Work task | Where does the string "computer" appear in the listing below? Copy every line where it does.

Task material |
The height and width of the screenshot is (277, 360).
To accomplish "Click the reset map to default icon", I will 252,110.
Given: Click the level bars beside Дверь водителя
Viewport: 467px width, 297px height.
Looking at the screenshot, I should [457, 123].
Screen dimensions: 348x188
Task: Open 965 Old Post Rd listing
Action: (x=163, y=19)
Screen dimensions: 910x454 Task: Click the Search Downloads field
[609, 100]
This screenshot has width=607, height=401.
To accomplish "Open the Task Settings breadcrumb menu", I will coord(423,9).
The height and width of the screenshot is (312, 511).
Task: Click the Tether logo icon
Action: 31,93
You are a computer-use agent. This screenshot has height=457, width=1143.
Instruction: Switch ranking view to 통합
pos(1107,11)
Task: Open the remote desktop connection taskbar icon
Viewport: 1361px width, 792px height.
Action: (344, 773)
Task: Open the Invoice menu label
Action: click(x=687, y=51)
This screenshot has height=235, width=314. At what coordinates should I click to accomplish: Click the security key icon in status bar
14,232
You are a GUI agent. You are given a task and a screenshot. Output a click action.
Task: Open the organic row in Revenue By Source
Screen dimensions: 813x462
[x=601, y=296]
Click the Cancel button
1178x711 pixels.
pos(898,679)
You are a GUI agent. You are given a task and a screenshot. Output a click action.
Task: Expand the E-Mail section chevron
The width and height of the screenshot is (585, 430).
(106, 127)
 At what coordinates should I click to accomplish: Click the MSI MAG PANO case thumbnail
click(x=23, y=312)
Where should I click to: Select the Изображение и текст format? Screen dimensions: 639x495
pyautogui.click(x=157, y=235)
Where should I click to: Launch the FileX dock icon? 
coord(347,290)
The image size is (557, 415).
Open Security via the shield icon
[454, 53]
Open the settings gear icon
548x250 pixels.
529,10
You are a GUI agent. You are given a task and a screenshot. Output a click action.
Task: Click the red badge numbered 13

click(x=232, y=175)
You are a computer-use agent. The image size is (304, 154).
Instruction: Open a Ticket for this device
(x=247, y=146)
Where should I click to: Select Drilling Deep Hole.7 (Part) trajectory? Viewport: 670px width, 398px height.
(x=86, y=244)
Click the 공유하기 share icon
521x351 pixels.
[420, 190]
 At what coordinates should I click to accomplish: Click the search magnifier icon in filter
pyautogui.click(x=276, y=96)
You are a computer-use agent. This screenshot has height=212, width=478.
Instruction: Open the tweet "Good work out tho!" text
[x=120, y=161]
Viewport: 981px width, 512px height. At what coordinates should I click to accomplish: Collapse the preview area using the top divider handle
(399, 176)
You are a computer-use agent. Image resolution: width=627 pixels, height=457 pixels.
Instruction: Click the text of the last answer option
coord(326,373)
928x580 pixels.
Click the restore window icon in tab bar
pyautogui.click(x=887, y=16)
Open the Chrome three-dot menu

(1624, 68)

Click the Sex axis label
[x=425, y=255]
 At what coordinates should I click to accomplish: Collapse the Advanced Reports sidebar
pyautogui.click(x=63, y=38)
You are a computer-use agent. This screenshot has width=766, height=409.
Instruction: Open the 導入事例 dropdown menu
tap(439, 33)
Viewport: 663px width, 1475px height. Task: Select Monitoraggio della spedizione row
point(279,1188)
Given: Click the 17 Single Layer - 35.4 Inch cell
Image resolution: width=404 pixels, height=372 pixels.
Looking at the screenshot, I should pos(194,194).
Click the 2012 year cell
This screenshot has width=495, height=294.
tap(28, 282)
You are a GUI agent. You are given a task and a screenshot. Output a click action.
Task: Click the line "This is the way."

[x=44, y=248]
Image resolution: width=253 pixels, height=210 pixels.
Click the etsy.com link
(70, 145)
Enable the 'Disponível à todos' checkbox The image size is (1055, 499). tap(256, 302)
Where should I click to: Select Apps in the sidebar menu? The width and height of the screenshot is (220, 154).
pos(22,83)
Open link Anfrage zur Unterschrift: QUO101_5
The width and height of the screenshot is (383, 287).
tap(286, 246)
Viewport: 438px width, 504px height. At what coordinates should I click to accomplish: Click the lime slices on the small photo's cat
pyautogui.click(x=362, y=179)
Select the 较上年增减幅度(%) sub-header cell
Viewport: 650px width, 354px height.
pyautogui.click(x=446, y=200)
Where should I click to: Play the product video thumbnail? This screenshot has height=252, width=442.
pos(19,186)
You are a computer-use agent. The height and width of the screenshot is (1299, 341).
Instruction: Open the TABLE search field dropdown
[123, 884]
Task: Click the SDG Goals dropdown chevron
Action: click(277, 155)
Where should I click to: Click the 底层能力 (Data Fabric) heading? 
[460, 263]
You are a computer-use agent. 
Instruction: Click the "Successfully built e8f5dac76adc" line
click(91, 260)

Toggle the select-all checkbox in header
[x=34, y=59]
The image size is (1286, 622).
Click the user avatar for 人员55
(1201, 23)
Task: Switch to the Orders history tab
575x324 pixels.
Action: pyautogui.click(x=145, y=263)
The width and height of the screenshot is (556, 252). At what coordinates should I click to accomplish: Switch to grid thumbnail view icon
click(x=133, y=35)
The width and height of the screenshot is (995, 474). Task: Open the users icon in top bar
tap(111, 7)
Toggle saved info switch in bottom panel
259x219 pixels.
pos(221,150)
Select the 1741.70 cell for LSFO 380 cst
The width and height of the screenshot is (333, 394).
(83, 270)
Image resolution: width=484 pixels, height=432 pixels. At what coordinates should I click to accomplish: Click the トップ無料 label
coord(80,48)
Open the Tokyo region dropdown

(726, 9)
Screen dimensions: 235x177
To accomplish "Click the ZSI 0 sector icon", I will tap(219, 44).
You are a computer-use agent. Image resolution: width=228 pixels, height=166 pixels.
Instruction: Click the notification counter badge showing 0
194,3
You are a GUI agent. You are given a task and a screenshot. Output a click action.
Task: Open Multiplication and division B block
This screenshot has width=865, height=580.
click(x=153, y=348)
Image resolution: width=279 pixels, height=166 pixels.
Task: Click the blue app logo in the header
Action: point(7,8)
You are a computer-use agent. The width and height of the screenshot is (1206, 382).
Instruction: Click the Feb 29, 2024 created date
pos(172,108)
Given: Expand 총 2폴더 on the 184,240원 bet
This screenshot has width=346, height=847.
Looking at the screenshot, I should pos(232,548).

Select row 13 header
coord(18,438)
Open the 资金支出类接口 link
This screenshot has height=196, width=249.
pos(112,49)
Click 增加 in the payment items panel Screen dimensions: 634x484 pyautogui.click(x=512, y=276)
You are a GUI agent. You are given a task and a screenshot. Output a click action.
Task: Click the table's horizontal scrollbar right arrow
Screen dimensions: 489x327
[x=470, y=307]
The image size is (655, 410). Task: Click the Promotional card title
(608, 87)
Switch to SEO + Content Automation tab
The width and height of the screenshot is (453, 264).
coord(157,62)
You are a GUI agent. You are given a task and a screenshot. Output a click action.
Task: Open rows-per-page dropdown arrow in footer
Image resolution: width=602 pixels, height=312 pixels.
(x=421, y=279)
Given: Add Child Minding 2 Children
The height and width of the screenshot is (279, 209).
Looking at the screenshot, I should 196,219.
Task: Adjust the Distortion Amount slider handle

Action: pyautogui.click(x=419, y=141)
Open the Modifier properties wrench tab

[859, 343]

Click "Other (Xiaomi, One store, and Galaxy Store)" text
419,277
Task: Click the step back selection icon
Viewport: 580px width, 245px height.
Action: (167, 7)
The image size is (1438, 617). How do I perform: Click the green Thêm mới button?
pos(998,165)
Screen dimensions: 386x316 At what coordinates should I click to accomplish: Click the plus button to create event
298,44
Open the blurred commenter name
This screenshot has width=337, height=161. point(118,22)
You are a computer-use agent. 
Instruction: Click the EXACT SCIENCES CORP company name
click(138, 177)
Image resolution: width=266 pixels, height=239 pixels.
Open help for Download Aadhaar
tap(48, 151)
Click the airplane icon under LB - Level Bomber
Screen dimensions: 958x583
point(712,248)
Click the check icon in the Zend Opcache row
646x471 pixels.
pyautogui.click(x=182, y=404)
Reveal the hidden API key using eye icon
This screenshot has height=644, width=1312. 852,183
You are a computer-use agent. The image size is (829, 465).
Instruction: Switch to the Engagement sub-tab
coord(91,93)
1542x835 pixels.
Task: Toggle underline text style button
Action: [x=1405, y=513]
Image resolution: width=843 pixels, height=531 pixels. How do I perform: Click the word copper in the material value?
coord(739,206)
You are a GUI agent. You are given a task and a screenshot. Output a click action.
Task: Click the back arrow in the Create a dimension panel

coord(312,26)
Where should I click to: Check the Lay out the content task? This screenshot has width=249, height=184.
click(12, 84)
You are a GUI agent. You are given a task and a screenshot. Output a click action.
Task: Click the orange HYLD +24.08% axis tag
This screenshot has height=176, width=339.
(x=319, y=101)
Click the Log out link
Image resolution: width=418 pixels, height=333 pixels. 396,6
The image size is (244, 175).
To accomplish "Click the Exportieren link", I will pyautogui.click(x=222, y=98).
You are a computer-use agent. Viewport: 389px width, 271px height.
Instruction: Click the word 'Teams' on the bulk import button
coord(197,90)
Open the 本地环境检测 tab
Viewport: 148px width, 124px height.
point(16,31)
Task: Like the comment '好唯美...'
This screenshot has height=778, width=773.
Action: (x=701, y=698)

Exercise output |
You are a computer-use agent. This screenshot has height=457, width=1143.
You are a computer-use agent. The image size is (304, 154).
You are a computer-use agent. This screenshot has height=212, width=478.
You are a computer-use agent. Image resolution: width=627 pixels, height=457 pixels.
You are a computer-use agent. This screenshot has width=766, height=409.
You are a computer-use agent. The height and width of the screenshot is (1299, 341).
You are a computer-use agent. 
You are a computer-use agent. Image resolution: width=228 pixels, height=166 pixels.
You are a computer-use agent. The width and height of the screenshot is (1206, 382).
You are a computer-use agent. 
You are a computer-use agent. The image size is (829, 465).
You are a computer-use agent. Viewport: 389px width, 271px height.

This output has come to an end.